_本文_.

= = = = =

回想。日食の下の海岸で行なわれた謎の儀式。大勢の人々が砕けてゆく。
苦痛に顔をゆがめる晴人。体がひび割れ、龍の翼がその背から広がる。

(晴人『俺は…… 俺は──!!』)

晴人が太陽に手を伸ばす──


留置場。

晴人「……魔法があるから絶望しないんじゃない」
凛子「えっ?」
晴人「絶望しなかったから、魔法を手に入れることができたんだ」
凛子「……何よ、またわけのわかんないこと言って。まぁ、いいわ。魔法なんかなくても、私はこの事件を解決してみせる」
晴人「ふ~ん……」
凛子「そんな簡単に絶望してたまるもんですか!」
晴人「まぁ、いいけど。でも、本当に絶望しちまうことがあったら…… 俺があんたの希望になってやるよ」
凛子「えっ? な、何よ、それ!」

頭に包帯を巻いた網野が顔を出す。

網野「大門。ちょっと」
凛子「変なことばっかり言ってないで、おとなしくしてるのよ!」

網野に連れられて立ち去る凛子。

晴人「さて…… どうするかな」


網野とともに、凛子は署長室に呼ばれる。

凛子「捜査を諦める? 事件をなかったことにするんですか!?」
署長「そうだ。この事件は警察では手に負えん」
凛子「確かに、相手は想像を絶する化け物です。けれど……!」

= = = = =

_指示_.
1. 本文の「頭に包帯を巻いた網野が顔を出す。」から「署長「そうだ。この事件は警察では手に負えん」」まで（両端を含む）を、「署長室」を「会議室」に置き換えて書き直しなさい。
2. 本文で、署長が事件の捜査を諦めるよう告げる理由を、本文の記述に基づいて説明しなさい。

_入力データ_.
= = = = =

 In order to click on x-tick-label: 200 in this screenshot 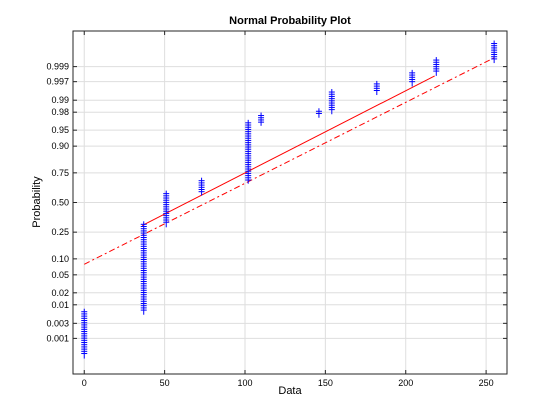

= = = = =

_課題別の解答_.
1.
頭に包帯を巻いた網野が顔を出す。

網野「大門。ちょっと」
凛子「変なことばっかり言ってないで、おとなしくしてるのよ!」

網野に連れられて立ち去る凛子。

晴人「さて…… どうするかな」


網野とともに、凛子は会議室に呼ばれる。

凛子「捜査を諦める? 事件をなかったことにするんですか!?」
署長「そうだ。この事件は警察では手に負えん」

2. 署長は、この事件は警察では手に負えないものだからだと述べている。